▶ **Tarea**
Transcribe sin ningún cambio los registros desde el comienzo hasta la línea que contiene "Blur redius is", incluida esa línea.

▶ **Datos extraídos**

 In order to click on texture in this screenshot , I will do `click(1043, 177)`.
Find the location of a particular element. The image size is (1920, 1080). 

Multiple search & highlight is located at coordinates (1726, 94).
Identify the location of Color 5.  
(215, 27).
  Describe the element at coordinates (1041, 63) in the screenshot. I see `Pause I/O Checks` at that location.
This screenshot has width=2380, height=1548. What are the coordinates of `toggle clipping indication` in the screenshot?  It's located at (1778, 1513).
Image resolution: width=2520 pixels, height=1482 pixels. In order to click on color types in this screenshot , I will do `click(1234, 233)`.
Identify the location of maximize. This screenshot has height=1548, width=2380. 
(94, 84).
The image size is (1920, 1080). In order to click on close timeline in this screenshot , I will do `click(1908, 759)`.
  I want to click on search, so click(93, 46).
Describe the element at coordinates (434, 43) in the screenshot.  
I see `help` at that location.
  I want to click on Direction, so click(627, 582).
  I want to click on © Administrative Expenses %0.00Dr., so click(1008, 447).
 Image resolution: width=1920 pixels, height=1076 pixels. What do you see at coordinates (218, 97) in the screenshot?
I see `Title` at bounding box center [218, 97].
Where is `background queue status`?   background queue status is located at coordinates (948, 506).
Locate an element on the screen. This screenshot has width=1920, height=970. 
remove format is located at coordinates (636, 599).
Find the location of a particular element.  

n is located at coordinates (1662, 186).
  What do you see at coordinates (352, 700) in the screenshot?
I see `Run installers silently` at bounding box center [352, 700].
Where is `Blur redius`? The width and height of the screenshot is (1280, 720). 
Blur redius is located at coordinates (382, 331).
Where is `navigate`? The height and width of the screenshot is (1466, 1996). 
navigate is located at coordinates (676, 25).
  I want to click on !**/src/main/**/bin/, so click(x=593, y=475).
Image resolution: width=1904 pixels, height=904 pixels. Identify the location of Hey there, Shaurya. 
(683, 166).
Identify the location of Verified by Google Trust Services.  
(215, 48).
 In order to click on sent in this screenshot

▶ **Resultado del ejercicio**
 In order to click on texture in this screenshot , I will do `click(1043, 177)`.
Find the location of a particular element. The image size is (1920, 1080). 

Multiple search & highlight is located at coordinates (1726, 94).
Identify the location of Color 5.  
(215, 27).
  Describe the element at coordinates (1041, 63) in the screenshot. I see `Pause I/O Checks` at that location.
This screenshot has width=2380, height=1548. What are the coordinates of `toggle clipping indication` in the screenshot?  It's located at (1778, 1513).
Image resolution: width=2520 pixels, height=1482 pixels. In order to click on color types in this screenshot , I will do `click(1234, 233)`.
Identify the location of maximize. This screenshot has height=1548, width=2380. 
(94, 84).
The image size is (1920, 1080). In order to click on close timeline in this screenshot , I will do `click(1908, 759)`.
  I want to click on search, so click(93, 46).
Describe the element at coordinates (434, 43) in the screenshot.  
I see `help` at that location.
  I want to click on Direction, so click(627, 582).
  I want to click on © Administrative Expenses %0.00Dr., so click(1008, 447).
 Image resolution: width=1920 pixels, height=1076 pixels. What do you see at coordinates (218, 97) in the screenshot?
I see `Title` at bounding box center [218, 97].
Where is `background queue status`?   background queue status is located at coordinates (948, 506).
Locate an element on the screen. This screenshot has width=1920, height=970. 
remove format is located at coordinates (636, 599).
Find the location of a particular element.  

n is located at coordinates (1662, 186).
  What do you see at coordinates (352, 700) in the screenshot?
I see `Run installers silently` at bounding box center [352, 700].
Where is `Blur redius`? The width and height of the screenshot is (1280, 720). 
Blur redius is located at coordinates (382, 331).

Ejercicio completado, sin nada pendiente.